DATA IN THIS EXERCISE section start

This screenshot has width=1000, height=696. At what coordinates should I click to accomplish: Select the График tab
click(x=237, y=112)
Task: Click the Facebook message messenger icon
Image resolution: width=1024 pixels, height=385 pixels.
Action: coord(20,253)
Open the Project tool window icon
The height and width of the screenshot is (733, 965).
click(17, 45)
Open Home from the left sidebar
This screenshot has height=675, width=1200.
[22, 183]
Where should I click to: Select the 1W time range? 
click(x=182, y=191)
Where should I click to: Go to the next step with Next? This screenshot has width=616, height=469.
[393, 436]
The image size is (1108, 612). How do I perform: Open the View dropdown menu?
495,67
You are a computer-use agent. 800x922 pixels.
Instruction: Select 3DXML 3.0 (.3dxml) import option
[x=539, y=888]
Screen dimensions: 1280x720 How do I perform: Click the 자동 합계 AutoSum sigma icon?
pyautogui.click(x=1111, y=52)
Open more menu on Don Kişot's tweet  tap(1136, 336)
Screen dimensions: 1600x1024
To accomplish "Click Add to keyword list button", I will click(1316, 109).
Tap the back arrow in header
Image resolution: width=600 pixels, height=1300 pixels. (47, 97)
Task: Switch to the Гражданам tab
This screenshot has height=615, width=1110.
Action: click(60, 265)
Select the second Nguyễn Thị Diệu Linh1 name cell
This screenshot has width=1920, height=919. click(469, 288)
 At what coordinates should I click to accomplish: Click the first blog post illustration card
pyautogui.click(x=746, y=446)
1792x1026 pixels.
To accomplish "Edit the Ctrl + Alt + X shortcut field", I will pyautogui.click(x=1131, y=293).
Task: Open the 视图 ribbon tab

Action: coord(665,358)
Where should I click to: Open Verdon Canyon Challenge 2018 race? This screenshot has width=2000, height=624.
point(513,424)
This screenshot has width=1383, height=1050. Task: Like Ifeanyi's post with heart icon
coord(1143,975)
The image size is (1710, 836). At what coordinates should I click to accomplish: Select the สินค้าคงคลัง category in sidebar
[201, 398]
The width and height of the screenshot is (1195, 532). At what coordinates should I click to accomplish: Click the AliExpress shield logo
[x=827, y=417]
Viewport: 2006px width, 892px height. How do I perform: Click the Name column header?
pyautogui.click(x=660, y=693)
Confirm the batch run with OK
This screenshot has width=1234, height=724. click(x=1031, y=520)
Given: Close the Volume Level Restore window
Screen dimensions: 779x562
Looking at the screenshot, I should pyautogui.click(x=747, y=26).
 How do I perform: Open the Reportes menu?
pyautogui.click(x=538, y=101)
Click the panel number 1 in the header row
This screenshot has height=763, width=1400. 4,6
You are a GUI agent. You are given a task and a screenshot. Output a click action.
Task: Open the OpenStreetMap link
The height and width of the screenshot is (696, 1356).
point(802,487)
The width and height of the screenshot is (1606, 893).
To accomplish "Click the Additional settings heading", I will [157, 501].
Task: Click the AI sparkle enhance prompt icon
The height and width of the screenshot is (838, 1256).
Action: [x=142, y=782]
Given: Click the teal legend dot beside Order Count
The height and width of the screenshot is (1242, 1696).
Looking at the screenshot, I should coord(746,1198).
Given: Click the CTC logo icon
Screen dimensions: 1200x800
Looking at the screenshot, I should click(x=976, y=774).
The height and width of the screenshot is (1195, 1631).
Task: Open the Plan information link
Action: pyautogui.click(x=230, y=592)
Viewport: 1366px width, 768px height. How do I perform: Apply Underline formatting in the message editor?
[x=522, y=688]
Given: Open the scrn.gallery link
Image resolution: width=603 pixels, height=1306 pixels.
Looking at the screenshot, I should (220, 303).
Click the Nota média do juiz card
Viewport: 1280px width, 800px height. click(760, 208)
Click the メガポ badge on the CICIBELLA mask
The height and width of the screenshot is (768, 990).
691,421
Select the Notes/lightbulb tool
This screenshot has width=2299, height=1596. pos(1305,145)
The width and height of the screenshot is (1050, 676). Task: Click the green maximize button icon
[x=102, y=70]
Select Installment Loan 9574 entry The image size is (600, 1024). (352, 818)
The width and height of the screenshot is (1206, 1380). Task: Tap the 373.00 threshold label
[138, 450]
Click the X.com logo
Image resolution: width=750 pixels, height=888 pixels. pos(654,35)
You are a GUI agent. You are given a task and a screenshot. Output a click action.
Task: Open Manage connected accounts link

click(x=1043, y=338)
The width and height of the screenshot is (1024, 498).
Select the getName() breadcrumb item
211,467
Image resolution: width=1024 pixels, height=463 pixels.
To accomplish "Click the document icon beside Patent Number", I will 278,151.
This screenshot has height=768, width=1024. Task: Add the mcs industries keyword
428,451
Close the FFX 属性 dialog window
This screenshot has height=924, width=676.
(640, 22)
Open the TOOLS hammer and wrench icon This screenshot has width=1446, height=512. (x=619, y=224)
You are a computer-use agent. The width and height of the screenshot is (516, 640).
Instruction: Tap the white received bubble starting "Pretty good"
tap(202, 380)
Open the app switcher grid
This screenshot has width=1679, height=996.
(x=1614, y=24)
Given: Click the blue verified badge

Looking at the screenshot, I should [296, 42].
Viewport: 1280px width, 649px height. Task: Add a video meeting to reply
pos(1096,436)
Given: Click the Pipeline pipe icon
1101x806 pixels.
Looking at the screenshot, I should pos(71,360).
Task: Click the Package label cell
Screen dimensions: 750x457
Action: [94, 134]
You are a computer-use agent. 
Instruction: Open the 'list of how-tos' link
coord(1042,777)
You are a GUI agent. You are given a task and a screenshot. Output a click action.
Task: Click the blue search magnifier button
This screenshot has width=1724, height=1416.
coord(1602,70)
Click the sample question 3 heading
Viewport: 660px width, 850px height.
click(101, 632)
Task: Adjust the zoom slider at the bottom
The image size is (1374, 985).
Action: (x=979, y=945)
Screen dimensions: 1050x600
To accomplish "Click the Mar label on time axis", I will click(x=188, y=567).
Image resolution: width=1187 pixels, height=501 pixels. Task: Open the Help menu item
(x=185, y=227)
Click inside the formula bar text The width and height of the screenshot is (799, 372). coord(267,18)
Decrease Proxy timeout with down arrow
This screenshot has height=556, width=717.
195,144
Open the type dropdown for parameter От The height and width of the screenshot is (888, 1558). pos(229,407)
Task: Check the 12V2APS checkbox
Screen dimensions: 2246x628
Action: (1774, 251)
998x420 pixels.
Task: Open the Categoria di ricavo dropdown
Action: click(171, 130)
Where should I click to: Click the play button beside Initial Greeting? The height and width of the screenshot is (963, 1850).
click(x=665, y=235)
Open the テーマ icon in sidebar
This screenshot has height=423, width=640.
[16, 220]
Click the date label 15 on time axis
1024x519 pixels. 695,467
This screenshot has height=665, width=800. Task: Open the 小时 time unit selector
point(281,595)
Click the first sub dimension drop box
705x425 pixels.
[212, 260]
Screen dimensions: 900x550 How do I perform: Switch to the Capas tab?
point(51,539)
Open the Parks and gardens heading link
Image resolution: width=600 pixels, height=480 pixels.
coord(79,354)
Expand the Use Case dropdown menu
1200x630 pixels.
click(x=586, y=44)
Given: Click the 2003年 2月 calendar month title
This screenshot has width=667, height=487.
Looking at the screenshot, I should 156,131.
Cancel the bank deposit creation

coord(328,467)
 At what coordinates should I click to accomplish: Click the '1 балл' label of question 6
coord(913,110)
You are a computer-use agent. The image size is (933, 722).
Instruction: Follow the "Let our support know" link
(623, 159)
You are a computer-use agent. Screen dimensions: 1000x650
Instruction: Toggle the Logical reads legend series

DATA IN THIS EXERCISE section end

#### ACTIVITY
Within the listing above, the lines holding "computer" should be counted. Give only the number.

#### EXERCISE SOLUTION
5